The combination of movement with breath naturally brings your focus inwards and possibly will help you tune out from the outside world, if only even just for the time of your session, escaping any stress or pressures that you may be under. You will find this will help to improve your focus for the here and now, aka be more present in the moment. The ability to attain this level of focus can be hugely beneficial for weightlifters or for competitive athletes.
You will also find, various postures help to awaken and enliven the body, this too can be really useful pre-workout, or even just to kick start your day. The ability to re-energise the body naturally can be very powerful and can help athletes steer clear of using caffeine which can have negative effects later on.
Better focus and better energy can also help improve clarity, be that for your training goals or just for life in general. Clarity essentially will benefit your mental health. A good, healthy mindset will automatically help you to avoid stressors throughout the day from impacting you negatively.

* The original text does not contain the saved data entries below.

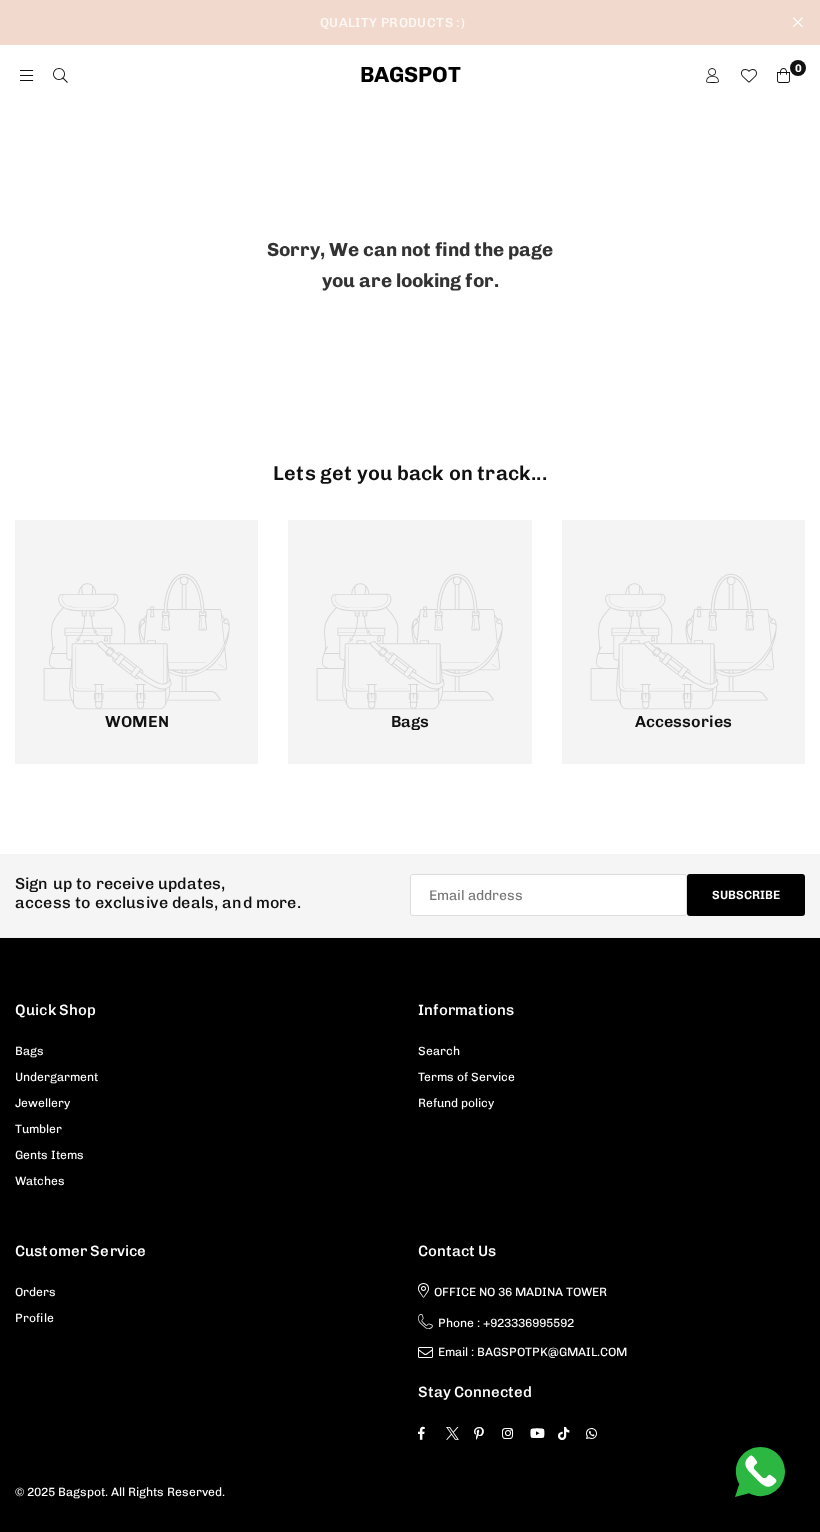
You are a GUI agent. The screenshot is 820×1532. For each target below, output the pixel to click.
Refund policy (456, 1103)
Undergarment (56, 1077)
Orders (35, 1292)
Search (439, 1051)
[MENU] (26, 75)
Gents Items (49, 1155)
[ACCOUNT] (712, 75)
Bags (29, 1051)
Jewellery (42, 1103)
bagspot (410, 75)
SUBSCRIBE (746, 895)
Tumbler (38, 1129)
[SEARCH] (60, 75)
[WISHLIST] (748, 75)
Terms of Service (466, 1077)
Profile (34, 1318)
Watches (40, 1181)
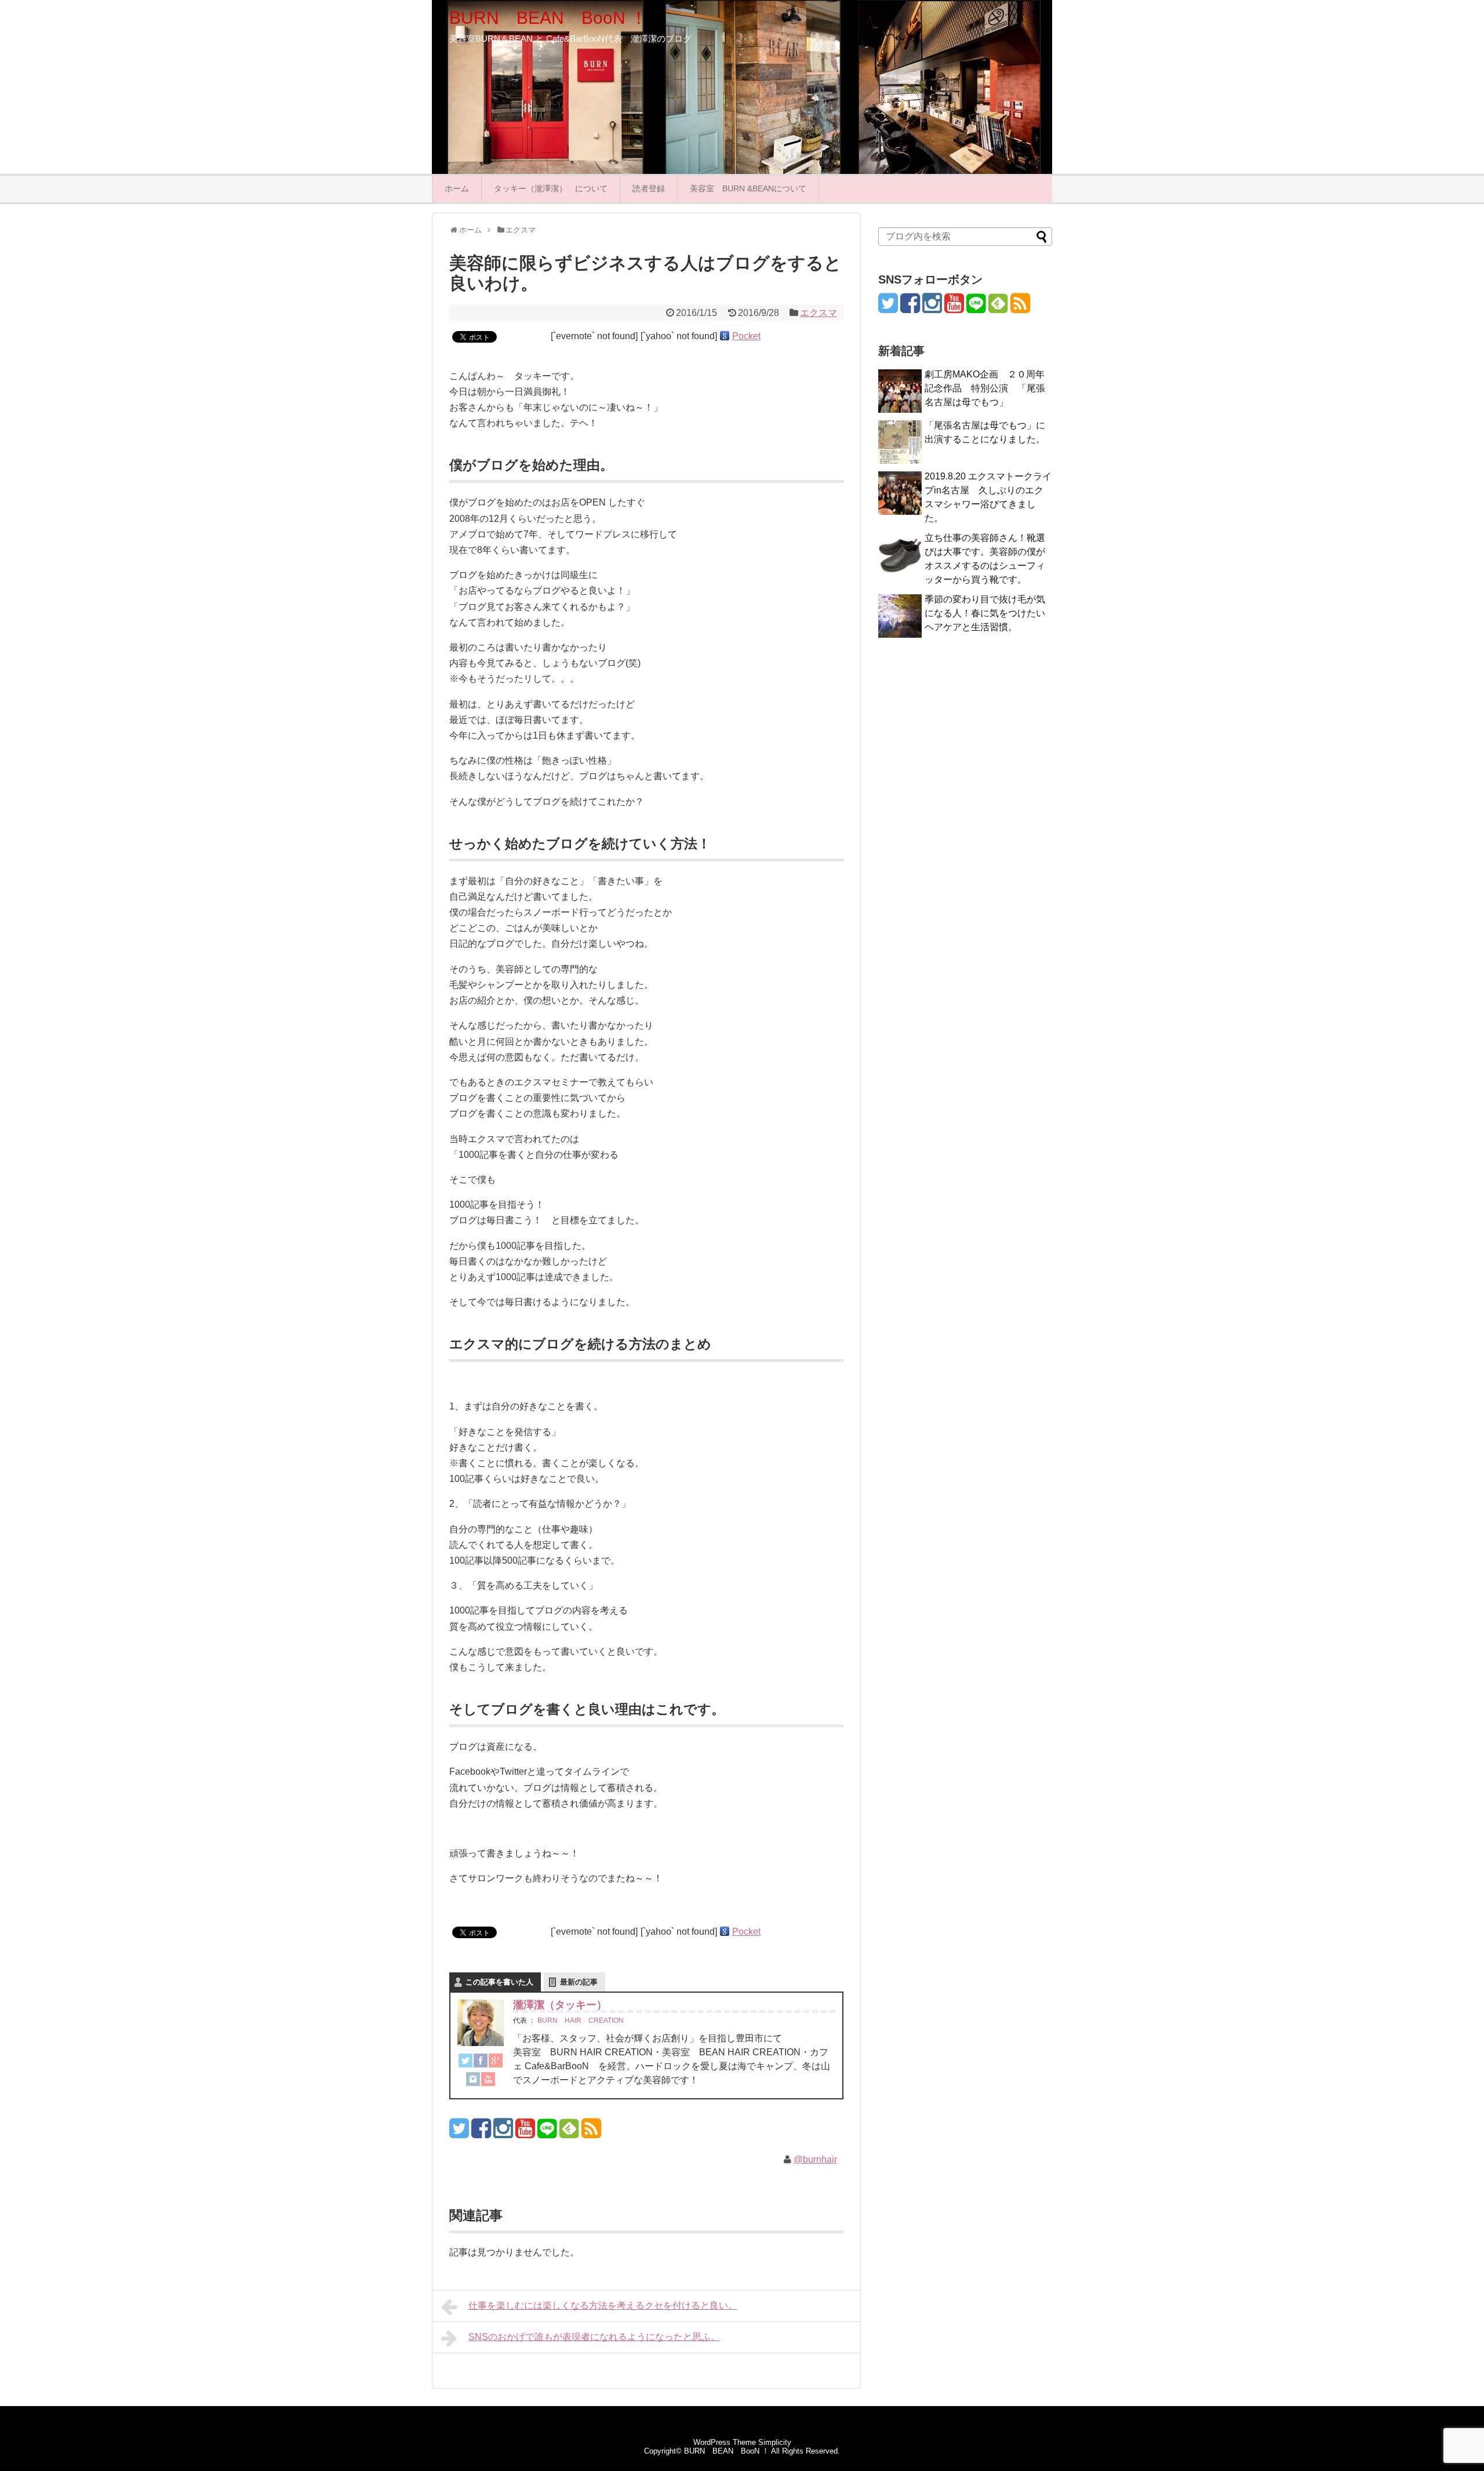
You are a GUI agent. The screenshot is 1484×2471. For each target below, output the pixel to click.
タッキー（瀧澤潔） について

Clarity helps you to see situations, options, and pretty much everything in a better light. It will help you make better decisions, reach better conclusions, and possibly understand the behaviour of yourself and others better so that yoga can positively move forwards, or accept the current situation better. For example, as an athlete you might want to be good at everything, but acceptance that your body can only focus or be good in one discipline at a time will enable you not to stress out too much on the other stuff you think you are missing out on.
Unwind, calm the mind and sleep better
A gentle yoga flow or yin style session can be the perfect way to unwind and stretch off after an adrenaline-pumping workout, especially if you train later in the day.
Sleep is so important for recovery and your future performance, just moving through a few simple postures before bed can help you get a better night’s sleep and consequently improve your athletic performance.